For the quadratic equation y=(x-3)^2-2. Determine: A) whether the graph opens up or down; B) the y-intercept; C)the x-intercepts; D) the points of the vertex. and D) graph the equation with at lease 10 pairs of points.
Vertex Form: Y = a(x-h)^2 + k.
A. The parabola opens upward because "a"
is positive.
B. Y = (x-3)^2 - 2.
Let X = o and solve for Y:
Y = (0-3)^2 - 2 = 7. = Y-int.
C. Let Y = 0 and solve forX:
Y = (x-3)^2-2 = 0.
(x-3)^2 = 2
Take sgrt of both sides:
x-3 = +-sqrt2
X = +-1.414 + 3 = 4.14, and 1.59. = X-intercepts.
D. V(h,k) = V(3,-2).
E. Select values of X below and above
h and calculate the corresponding value of Y.
(x,y). Y = (x-3)^2 - 2.
(-2,23)
(-1,14)
(0,7)
(1,2)
(2,-1)
V(3,-2)
(4,-1)
(5,2)
(6,7)
(7,14)
(8,23).
for the quadratic equation y=(x-3)^2-2 determine A) weather the graph opens up or down B) the y- intercept; C) the x intercept D) the points of the vertex and E ) graph the equation with at least 10 pairs of points
To answer these questions about the quadratic equation y=(x-3)^2-2, we will go through each one step by step.
A) To determine whether the graph opens up or down, we can look at the coefficient of the x^2 term. In this case, the coefficient is positive, which means the graph will open upward.
B) To find the y-intercept, we need to substitute x=0 into the equation and solve for y. Plugging x=0 into the equation, we get y = (0-3)^2-2 = 9-2 = 7. Therefore, the y-intercept is at the point (0, 7).
C) To find the x-intercepts, we need to set y=0 and solve for x. Setting y=0 in the equation, we have (x-3)^2 - 2 = 0. Now let's solve for x:
(x-3)^2 - 2 = 0
(x-3)^2 = 2
x-3 = ±√2
x = 3 ± √2
So, the x-intercepts are at the points (3 + √2, 0) and (3 - √2, 0).
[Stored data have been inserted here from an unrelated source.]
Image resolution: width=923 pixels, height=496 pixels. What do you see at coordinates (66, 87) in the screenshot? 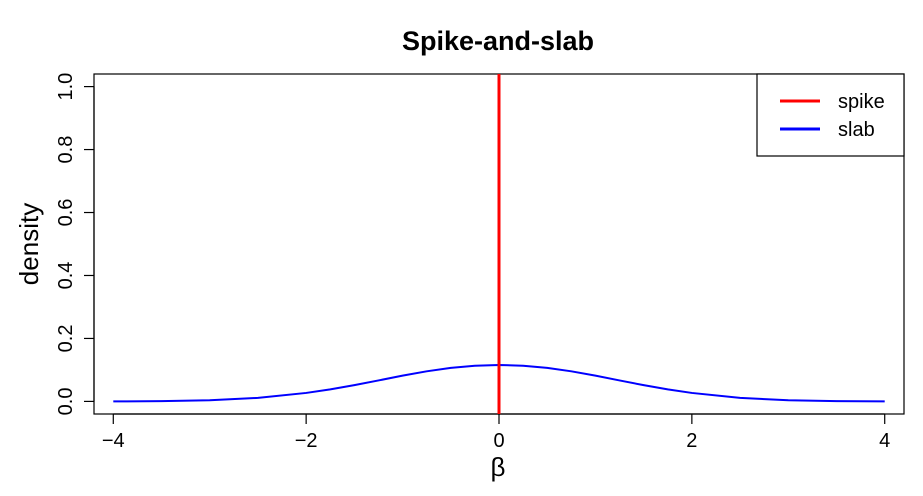
I see `y-tick-label: 1.0` at bounding box center [66, 87].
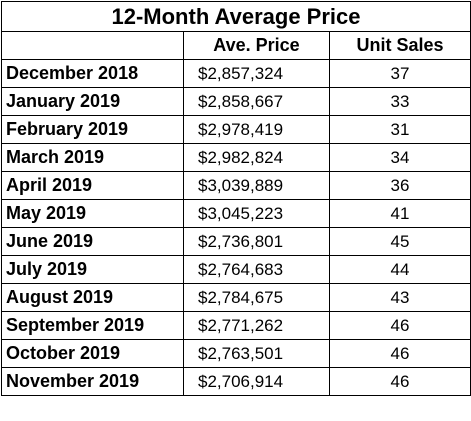 This screenshot has height=421, width=471. What do you see at coordinates (256, 354) in the screenshot?
I see `average-price-cell: $2,763,501` at bounding box center [256, 354].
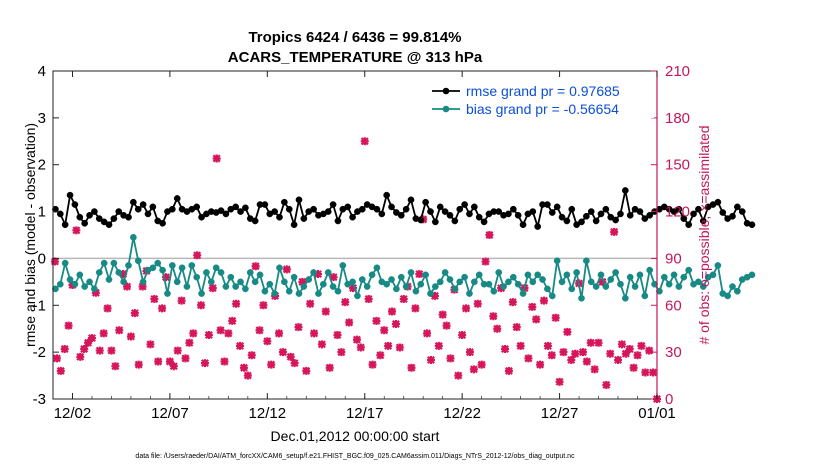  Describe the element at coordinates (678, 166) in the screenshot. I see `y-right-tick-label: 150` at that location.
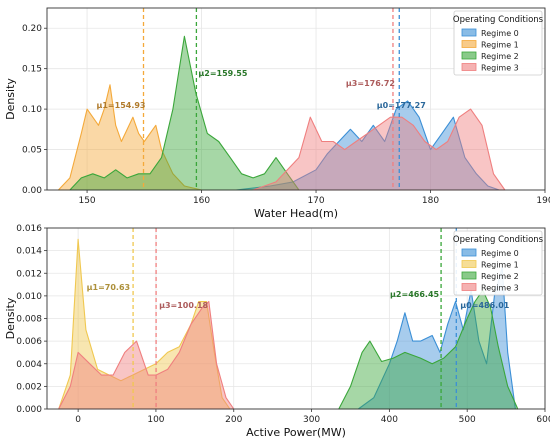 This screenshot has height=445, width=550. What do you see at coordinates (29, 320) in the screenshot?
I see `y-tick-label-4: 0.008` at bounding box center [29, 320].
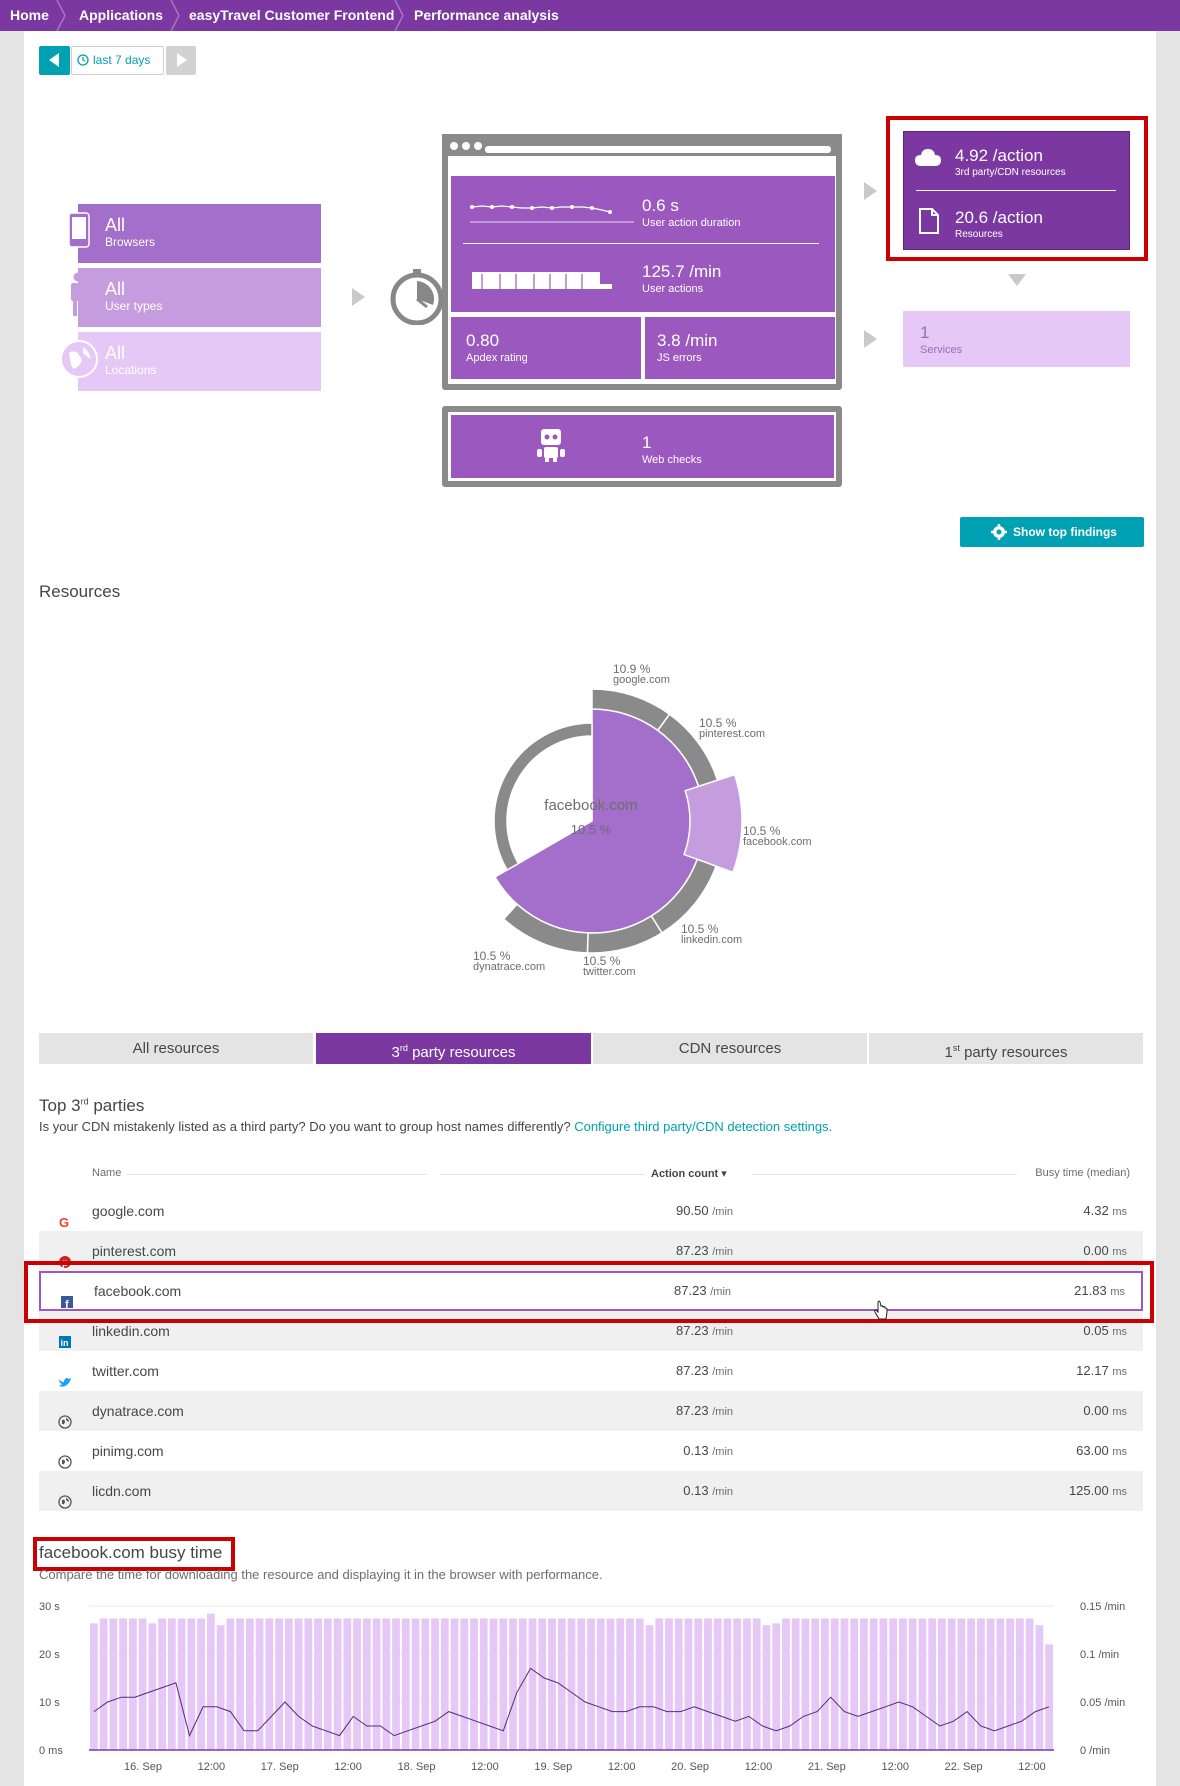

D) To find the coordinates of the vertex, we observe that the vertex of a quadratic equation in vertex form y = a(x-h)^2 + k is at the point (h, k). In this case, the vertex form of the equation is y = (x-3)^2 - 2. Therefore, the vertex is located at the point (3, -2).
D) Finally, let's graph the equation with at least 10 pairs of points. We already know the following points: y-intercept (0, 7), x-intercepts (3 + √2, 0) and (3 - √2, 0), and vertex (3, -2). You can choose any other x values and find the corresponding y values to get more points. For example:
When x = 1, y = (1-3)^2 - 2 = (-2)^2 - 2 = 4 - 2 = 2. So we have the point (1, 2).
When x = 2, y = (2-3)^2 - 2 = (-1)^2 - 2 = 1 - 2 = -1. So we have the point (2, -1).
When x = 4, y = (4-3)^2 - 2 = (1)^2 - 2 = 1 - 2 = -1. So we have the point (4, -1).
When x = 5, y = (5-3)^2 - 2 = (2)^2 - 2 = 4 - 2 = 2. So we have the point (5, 2).
...
By plotting these points and connecting them, you can create the graph of the quadratic equation y=(x-3)^2-2.